Prof. Bob Elliott and colleagues from New Zealand published several papers showing improvement in the clinical state with supplements of medium chain triglycerides even to the extent of returning the sweat electrolytes to nearer normal values (Elliott RB. Aust Paediatr J 1972 below; 8:217; Elliott RB, Robinson PG. Arch Dis Child 1975; 50:75-78; Elliot RB. 1976; 57:474-479). However, subsequent studies failed to substantiate their findings (Davidson GP et al. Aust Paediatr J 1978; 14:80-82; Chase et al. Pediatrics 1979; 59:428-432 below)

 

1972 Elliott RB. The effect of essential fatty acid on sweat sodium concentrations in cystic fibrosis. Aust Paediatr J 1972; 8:217
Prof. Bob Elliott and colleagues from Auckland, New Zealand published several papers showing improvement in the clinical state when children with CF were supplemented with medium chain triglycerides even to the extent of returning the sweat electrolytes to nearer normal values (also Elliott RB, Robinson PG. Arch Dis Child 1975; 50:75-78 below; Elliott RB. Pediatrics 1976; 57:474-479 below).
There was considerable discussion as to whether a disturbance of fatty acids resulted in an abnormality of prostaglandins. Rivers JA & Hassam AG suggested an abnormality of fatty acid metabolism such that there was a need for increased linoleic acid (Lancet 1975; ii: 642-643). Subsequent studies failed to substantiate their findings (Davidson GP et al. Aust Paediatr J 1978; 14:80-82; Chase et al. Pediatrics 1979; 59:428-432).

 

1975 Elliott RB, Robinson PG. Unusual course in a child with cystic fibrosis treated with fat emulsion. Arch Dis Child 1975; 50:76-78. [PubMed]
A child with CF received regular intravenous infusions of soya oil emulsion from the first weeks. The authors state that “Sweat tests improved, pancreatic achylia was relieved and the child at present remains entirely well. Correction of fatty acid found in cystic fibrosis may prevent some of the manifestations of the disease”.
Elliott and colleagues from Auckland, New Zealand published several papers on this subject the first showing improvement in the clinical state with supplements of medium chain triglycerides even to the extent of returning the sweat electrolytes to nearer normal values (Elliott RB. Aust Paediatr J 1972; 8:217; Elliot RB. 1976; 57:474-479). Unfortunately, subsequent studies failed to substantiate their earlier findings (Davidson GP et al. Aust Paediatr J 1978; 14:80-82; Chase et al. Pediatrics 1979; 59:428-432 below)

 

1978 Chase HP, Dupont J. Abnormal levels of prostaglandins and fatty acids in the blood of children with Cystic Fibrosis. Lancet 1978; ii: 236-238. [PubMed]
Low levels of linoleic acid in 12 children with CF and higher production of prostaglandin F2 than controls, were corrected by linoleic acid supplements (see Chase et al, 1979 below)..

 

1979 Chase HP, Cotton EK, Elliot RB. Intravenous linoleic acid supplementation in children with cystic fibrosis. Pediatrics 1979; 64:207-213. [PubMed]
This study was performed to investigate the previous observation of Prof. Bob Elliott of clinical improvement after IV Intralipid (Elliott & Robinson, 1975, above). On alternate weeks for a year 10 children received either intravenous Intralipid or a similar number of calories as 10% glucose. The Intralipid-treated group were marginally better re. height but the numbers were small and the differences were not significant. The authors thought the differences may have been obscured by the response of all patients to the increased attention they received during the trial. The authors suggested multicentre studies from an early age and also that all should be screened annually for low linoleic acid levels and supplementing those with levels below 2SD of normal.

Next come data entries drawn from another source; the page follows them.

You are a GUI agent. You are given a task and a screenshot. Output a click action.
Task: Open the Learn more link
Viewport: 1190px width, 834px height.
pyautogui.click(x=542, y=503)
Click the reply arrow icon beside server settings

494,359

This was perhaps the first double blind study of a nutritional intervention in cystic fibrosis. Unfortunately the present findings did not confirm Elliot & Robinson’s 1975 observation and did not seem to have a significant impact on CF management at the time. The questions surrounding the importance of fatty acid deficiency in CF would persist for many decades and the subject is still an area of uncertainty and investigation.

 

1999 Freedman SD Katz MH, Parker EM, Laposata M, Urman MY, Alvarez JG. A membrane lipid imbalance plays a role in the phenotypic expression of cystic fibrosis in cftr-/-mice. PNAS 1999; 96:13995-14000.[PubMed]
A deficiency in essential fatty acid metabolism has been reported previously in plasma from patients with cystic fibrosis. The objective of this present study was to determine whether alterations in fatty acid metabolism were specific to CF-regulated organs and whether they played a role in the expression of disease. A membrane lipid imbalance was found in ileum, pancreas, and lung from cftr(-/-) mice characterized by an increase in phospholipid-bound arachidonic acid and a decrease in phospholipid-bound docosahexaenoic acid (DHA). This lipid imbalance was observed in organs pathologically affected by CF including lung, pancreas, and ileum and was not secondary to impaired intestinal absorption or hepatic biosynthesis of DHA. As proof of concept, oral administration of DHA to cftr (-/-) mice corrected this lipid imbalance and reversed the observed pathological manifestations in the pancreas. The authors considered these results strongly suggest that certain phenotypic manifestations of CF may result from remediable alterations in phospholipid-bound arachidonic acid and DHA levels (figure 1).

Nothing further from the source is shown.